Background : Plaque erosion is responsible for the majority of acute coronary thrombi and induces acute coronary syndromes (ACS) in perimenopausal women. However, the causal relationship between low estrogen levels and plaque erosion mechanism in perimenopausal women is not fully understood. We examined whether perimenopausal women (PMW) with low levels of estrogen have had T cell dysfunction, and whether they experienced accelerated plaque erosion as a result. Methods and Results : Fresh CD4 T cells were isolated from 45 PMW within 5 years after menopause (mean age 53.9 ± 6.0 years) and 40 women with regular menstruation cycles (NC, mean age 34.0 ± 7.4 years). Estrogen levels in plasma were lower in PMW than NC (P < 0.0001). Estrogen receptor α (ESR1) and estrogen receptor β (ESR2) mRNA of CD4 T cells in PMW were lower compared to NC by real time PCR (P < 0.05).
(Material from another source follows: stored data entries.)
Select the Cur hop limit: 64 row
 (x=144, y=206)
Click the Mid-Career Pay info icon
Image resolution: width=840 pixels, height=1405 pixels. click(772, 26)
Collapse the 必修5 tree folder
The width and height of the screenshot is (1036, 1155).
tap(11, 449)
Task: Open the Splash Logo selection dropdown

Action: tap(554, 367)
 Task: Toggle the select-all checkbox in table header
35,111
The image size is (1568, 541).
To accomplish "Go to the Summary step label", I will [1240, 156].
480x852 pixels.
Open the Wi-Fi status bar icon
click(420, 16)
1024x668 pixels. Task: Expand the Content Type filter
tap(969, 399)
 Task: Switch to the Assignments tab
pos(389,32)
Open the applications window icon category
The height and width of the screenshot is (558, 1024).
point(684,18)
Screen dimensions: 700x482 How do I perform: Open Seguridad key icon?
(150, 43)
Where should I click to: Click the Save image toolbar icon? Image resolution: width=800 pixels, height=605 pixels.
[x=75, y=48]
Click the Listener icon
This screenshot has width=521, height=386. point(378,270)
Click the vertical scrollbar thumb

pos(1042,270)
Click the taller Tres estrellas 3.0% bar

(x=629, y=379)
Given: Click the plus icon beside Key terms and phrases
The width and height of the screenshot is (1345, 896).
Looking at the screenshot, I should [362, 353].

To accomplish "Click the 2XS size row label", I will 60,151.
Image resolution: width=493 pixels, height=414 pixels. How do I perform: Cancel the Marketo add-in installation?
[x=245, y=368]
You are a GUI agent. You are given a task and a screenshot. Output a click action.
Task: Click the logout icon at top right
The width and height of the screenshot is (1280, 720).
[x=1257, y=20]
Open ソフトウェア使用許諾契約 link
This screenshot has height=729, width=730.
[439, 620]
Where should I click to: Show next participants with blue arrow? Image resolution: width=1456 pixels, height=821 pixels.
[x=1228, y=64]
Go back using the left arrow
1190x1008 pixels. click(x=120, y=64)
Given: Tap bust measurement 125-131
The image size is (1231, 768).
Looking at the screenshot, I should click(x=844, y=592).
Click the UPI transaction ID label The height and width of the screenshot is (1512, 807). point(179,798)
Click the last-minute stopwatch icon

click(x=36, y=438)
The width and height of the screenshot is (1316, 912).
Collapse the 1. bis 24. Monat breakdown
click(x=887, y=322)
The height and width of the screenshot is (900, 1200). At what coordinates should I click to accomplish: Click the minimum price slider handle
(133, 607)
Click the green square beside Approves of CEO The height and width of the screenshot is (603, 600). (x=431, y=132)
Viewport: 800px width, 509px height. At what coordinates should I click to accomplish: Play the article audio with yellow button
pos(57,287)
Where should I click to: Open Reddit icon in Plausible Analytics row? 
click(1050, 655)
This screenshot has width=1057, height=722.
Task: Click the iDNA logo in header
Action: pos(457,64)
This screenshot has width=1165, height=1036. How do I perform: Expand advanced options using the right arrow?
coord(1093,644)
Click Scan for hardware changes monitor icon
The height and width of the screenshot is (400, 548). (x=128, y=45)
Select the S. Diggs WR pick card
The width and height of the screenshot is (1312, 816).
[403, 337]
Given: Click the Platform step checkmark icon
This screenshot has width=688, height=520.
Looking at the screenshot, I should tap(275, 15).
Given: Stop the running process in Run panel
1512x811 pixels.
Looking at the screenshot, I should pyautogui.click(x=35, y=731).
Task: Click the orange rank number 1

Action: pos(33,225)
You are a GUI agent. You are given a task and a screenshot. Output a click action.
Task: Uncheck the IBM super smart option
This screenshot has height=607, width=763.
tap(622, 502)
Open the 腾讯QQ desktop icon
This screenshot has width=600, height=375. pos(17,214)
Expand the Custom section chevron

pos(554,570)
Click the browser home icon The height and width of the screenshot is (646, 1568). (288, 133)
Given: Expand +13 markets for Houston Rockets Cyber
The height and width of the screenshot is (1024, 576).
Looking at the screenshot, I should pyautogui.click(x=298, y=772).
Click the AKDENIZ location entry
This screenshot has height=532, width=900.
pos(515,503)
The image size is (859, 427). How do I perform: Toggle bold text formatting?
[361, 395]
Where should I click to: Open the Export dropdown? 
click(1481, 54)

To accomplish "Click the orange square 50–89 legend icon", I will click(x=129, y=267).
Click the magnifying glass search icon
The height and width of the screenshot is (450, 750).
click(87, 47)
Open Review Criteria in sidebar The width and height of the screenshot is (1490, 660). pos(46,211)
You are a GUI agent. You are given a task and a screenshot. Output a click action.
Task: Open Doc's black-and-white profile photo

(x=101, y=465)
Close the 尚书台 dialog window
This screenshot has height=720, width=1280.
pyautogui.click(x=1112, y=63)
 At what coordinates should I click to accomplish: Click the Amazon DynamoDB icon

Estrogen levels correlated significantly with ESR1 transcripts (R = 0.537, P < 0.03). The inflammation marker of hsCRP was higher (P < 0.003) and CD69, an activation marker of T cells, had stronger expression on CD4 T cells from PMW by FACS (P < 0.04). Measurement of fragmentation of DAPI-binding nuclear proteins showed that CD4 T cells from PMW induce significant human umbilical vein endothelial cells (HUVEC) apoptosis compared to those from NC (P < 0.001). Furthermore, CD4 T cells from PMW expressed strong p-selectin glycoprotein ligand-1(PSGL-1) and integrin (CD18) but not L-selectin by FACS (P < 0.006, P < 0.05, n.s., respectively). Estrogen levels correlated negatively with PSGL-1 (R = 0.997, P < 0.05) and CD4 T cell-induced HUVEC apoptosis (R = 0.439, P < 0.0001). Treatment with 17β-estradiol showed reduction of CD4 T cell-induced apoptosis in PMW. Estrogen receptor antagonist ICI 172,780 abolished estrogen protection. Conclusions : From these results, we concluded that CD4 T cells in perimenopausal women were already activated and displayed dysfunctions related to deficiency of estrogen and estrogen receptors, which may be a factor that contributes to the acceleration of plaque erosion in atherosclerotic plaque and acute coronary syndromes.